A Lei 8.884/94 proíbe a prática de atos comerciais que atentem contra a ordem econômica e a livre concorrência, sendo que em seu artigo 21, estão previstos alguns casos de infração à ordem econômica, como o dumping, prática comum na luta entre Distribuidoras concorrentes e a discriminação de preços, na relação entre Distribuidora e Revendedor, por exemplo.

Entretanto, as infrações à ordem econômica, podendo ser consideradas como contrárias à Lei Antitruste, não ficam restritas apenas aos casos previstos no artigo 21 desta lei.

Algumas práticas que mesmo não tendo sido mencionadas neste artigo acabam por atentar contra a ordem econômica e a livre concorrência, sendo também consideradas ilegais.

A Lei Antitruste acaba por se tornar uma grande aliada na luta contra as práticas desleais, injustas e arbitrárias que freqüentemente são cometidas por alguns agentes de mercado na tentativa de aumentar seus lucros e dominar o mercado, e que acabam prejudicando não apenas a Distribuidora concorrente e os Revendedores, mas também, por via obliqua, os consumidores finais.

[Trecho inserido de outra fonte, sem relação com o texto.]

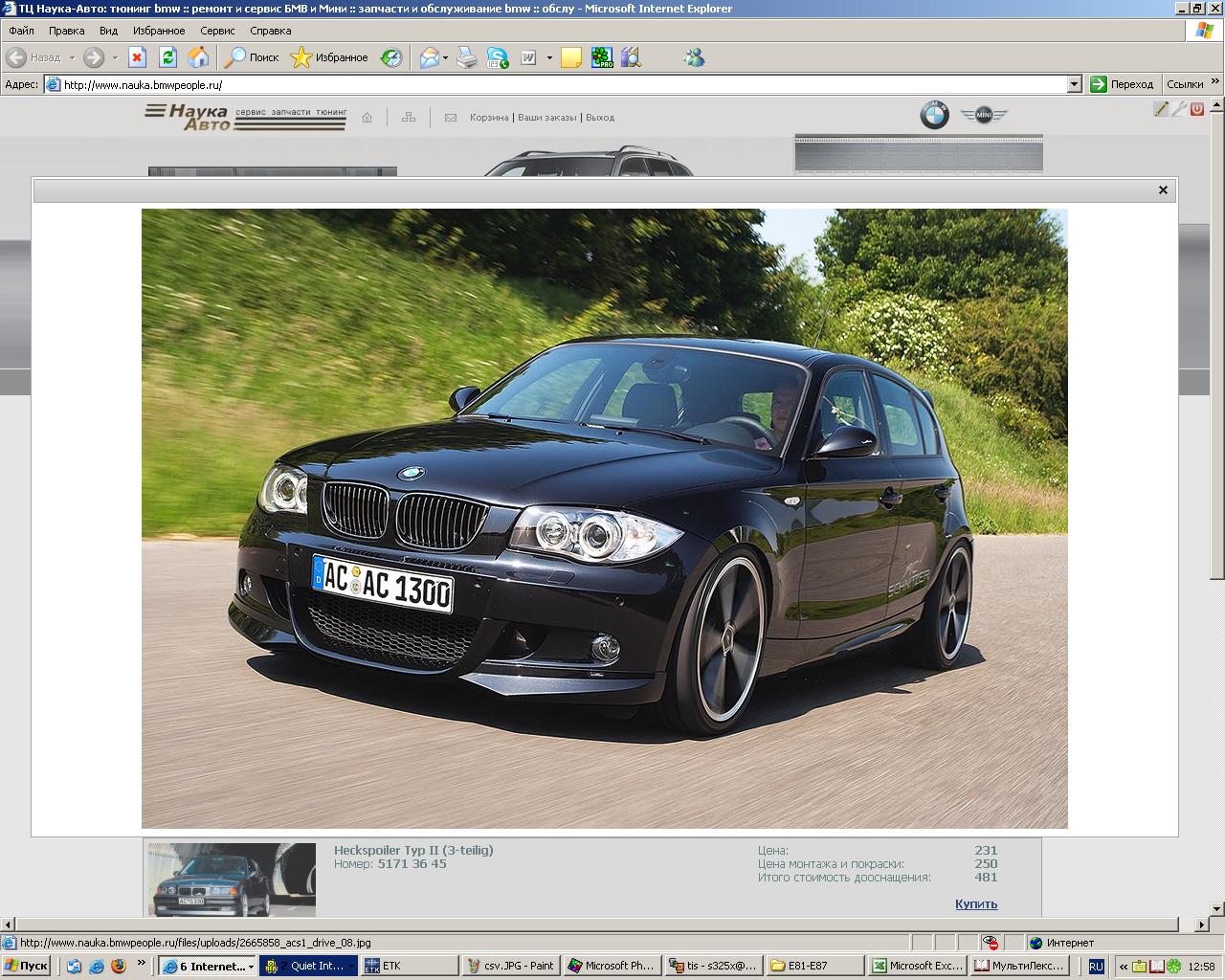This screenshot has height=980, width=1225.
Task: Click the Купить link
Action: click(x=975, y=903)
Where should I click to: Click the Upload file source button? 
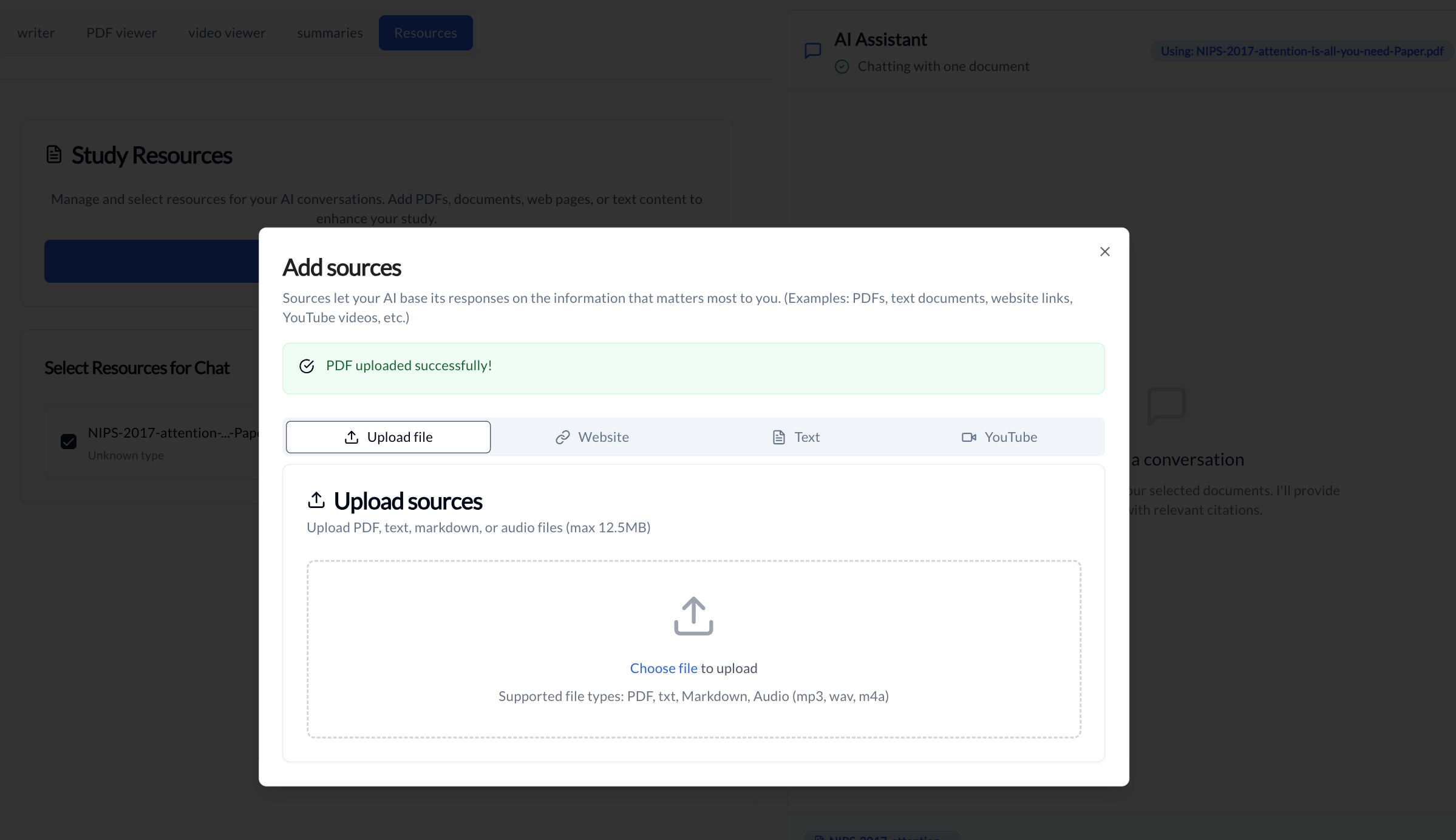point(388,436)
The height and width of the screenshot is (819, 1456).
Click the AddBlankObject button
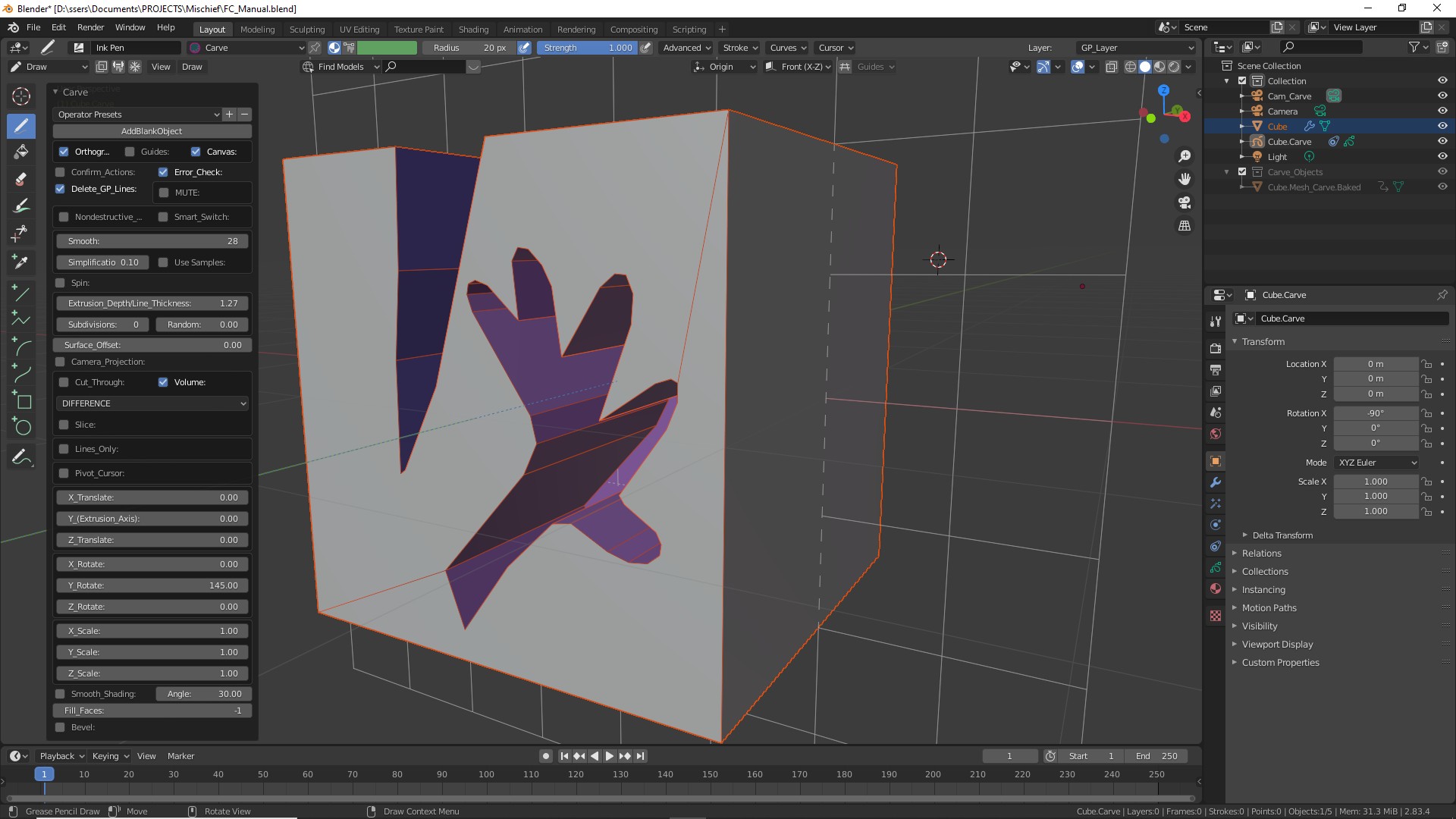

Diante de tudo o que foi exposto neste artigo, ao adquirirmos o GLP, fica impossível ficarmos calados e não pararmos para refletir sobre o longo caminho percorrido por ele, desde a sua extração até a chegada em nos¬sos lares, e as várias práticas comerciais utilizadas, sejam abusivas ou não, contrárias ou não à lei, e assim, a partir desta reflexão, podemos entender o por quê da grande diferença de preço e qualidade que existe no fornecimento do nosso gás de cozinha.